What would you say have been the greatest challenges to making MedSnap work?
Patrick Hymel:The FDA and drug manufacturers do not make our life easy. FDA mandates that U.S. prescription pills have a unique side (by size, shape, color and/or imprint), but pills can vary in one or more dimension by batch – so our system has to track what we refer to as “variants” of a particular pill. An NDC code does not uniquely identify a pill’s appearance. Also, manufacturers will re-use components of other pills – the same logo imprint, pill shape/size/color or even capsule to make an entirely different medication. In the image attached, the first capsule treats depression and the second treats ADHD – yet they are in identical blue/green capsules. The only difference is the imprint. So MedSnap ID must read the characters to distinguish these, and if the capsule is positioned so it cannot read them, it will declare the appearance “ambiguous”, inform the user that it is non-unique and allow them to select the correct one from a “visually similar” listing. The second example is even more dangerous – these yellow pills vary only by 1mm in diameter – very difficult for a human clinician or patient to differentiate, but fortunately a chip shot for MedSnap ID.
What environments do you want to expand MedSnap into? How will clinicians and patients utilize MedSnap?
Patrick Hymel:We’ve had tremendous interest from community pharmacies, home health, transitional care, pre-op screening, and the Emergency Department. Medication therapy management (MTM) can be beneficial to patients, but difficult to provide efficiently at a retail pharmacy counter – MedSnap ID can save pharmacists time and make MTM much more efficient. On each home health visit the nurse must review and document the patient’s current medications – often this may have changed if a doctors visit has occurred since the last assessment. MedSnap ID can shorten the time required for medication review plus securely transmit the data to the home health office for billing or QA purposes. In the Emergency Department many clients find that by asking the patient to place the pills they actually take on the Snap Surface when the patient is placed in the exam room they get a better, faster medication history – plus a “mini mental status exam” of the patient’s ability to manage their home medications.

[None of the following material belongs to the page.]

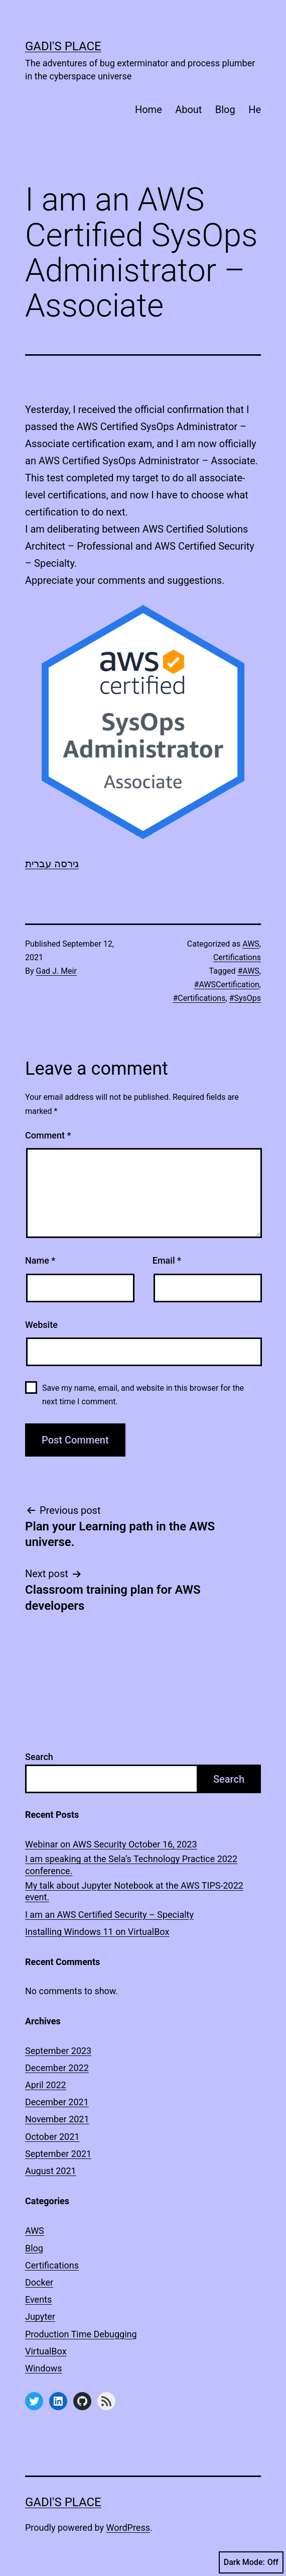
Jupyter (40, 2316)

How will MedSnap adjust for future mobile devices? Will it come to Android or other operating systems? Will it incorporate eventually with a platform such as Google Glass?
Patrick Hymel:The iOS platform has been excellent to develop for – we’re asking a lot of the camera, processor and OS. Our identification algorithms run entirely on the phone – not in a cloud. We’re looking at other platforms but do not have immediate plans for another OS. Google Glass would present problems due to the angle of the camera relative to the pills that would cause a number of problems – you would have to look straight down at the pills. But yes, that would be cool.